**Task requirements**
Please repeat only the lines below starting at the line that holds "Instruction: Click the" and ending at the line that holds "Instruction: Select the", exactly, with both of those lines included and every picture omitted.

**Exercise input**
+---+
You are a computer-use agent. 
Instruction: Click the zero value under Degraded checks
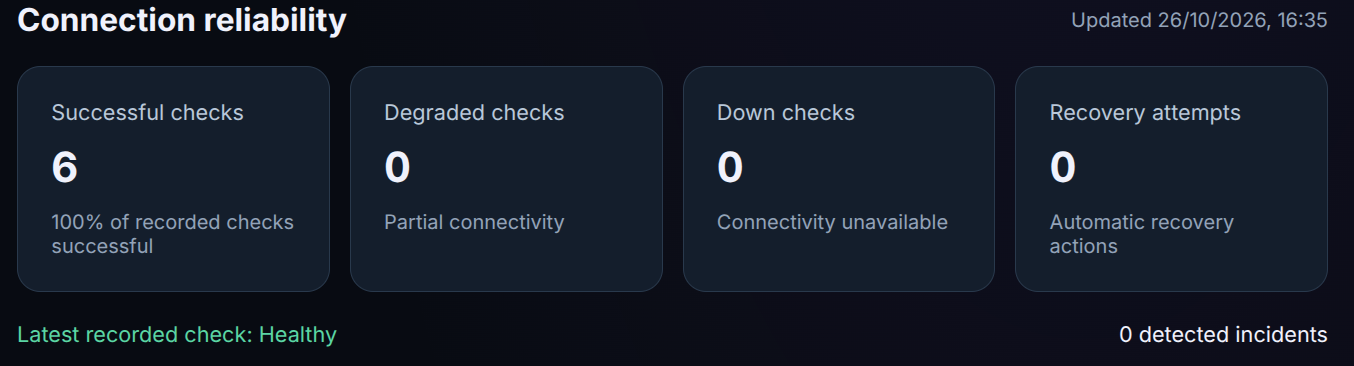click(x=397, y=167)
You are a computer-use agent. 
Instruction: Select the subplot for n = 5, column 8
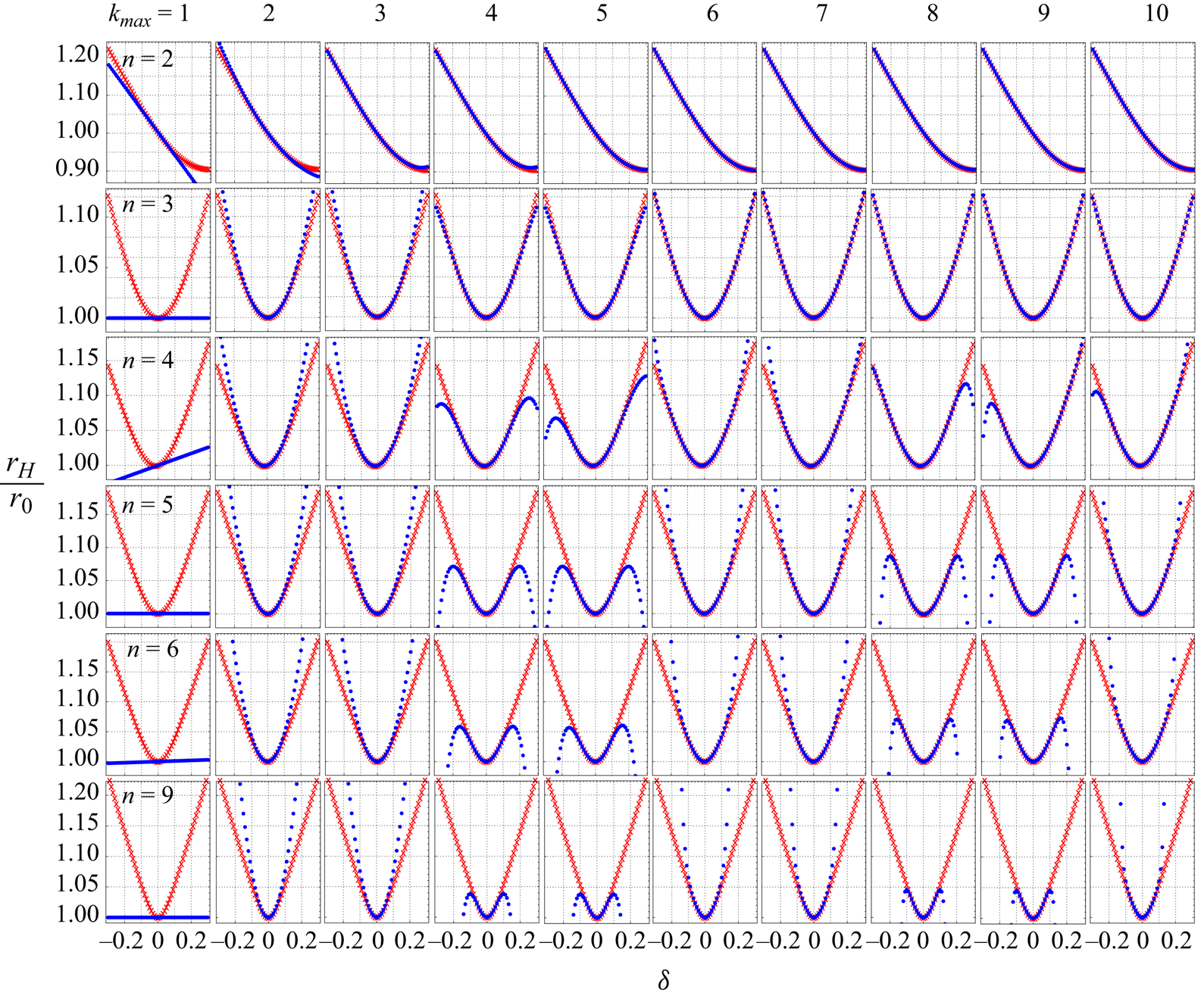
+---+
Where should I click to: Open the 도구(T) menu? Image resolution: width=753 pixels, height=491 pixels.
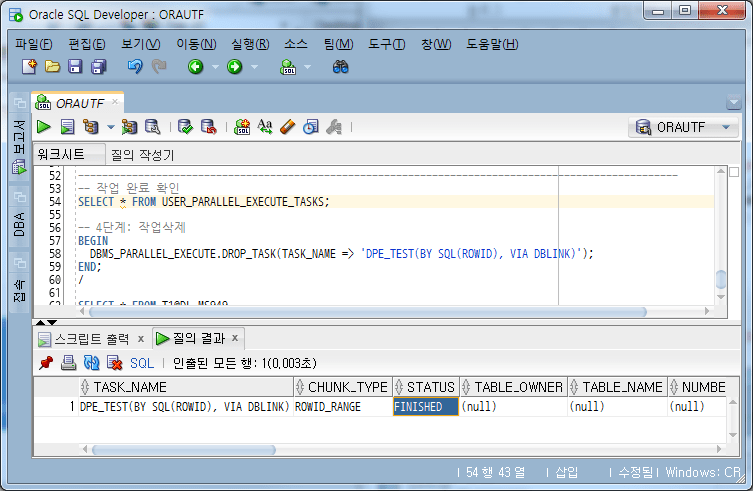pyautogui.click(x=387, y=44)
+---+
**Result of the task**
Instruction: Click the zero value under Degraded checks
click(x=397, y=167)
You are a computer-use agent. 
Instruction: Select the subplot for n = 5, column 8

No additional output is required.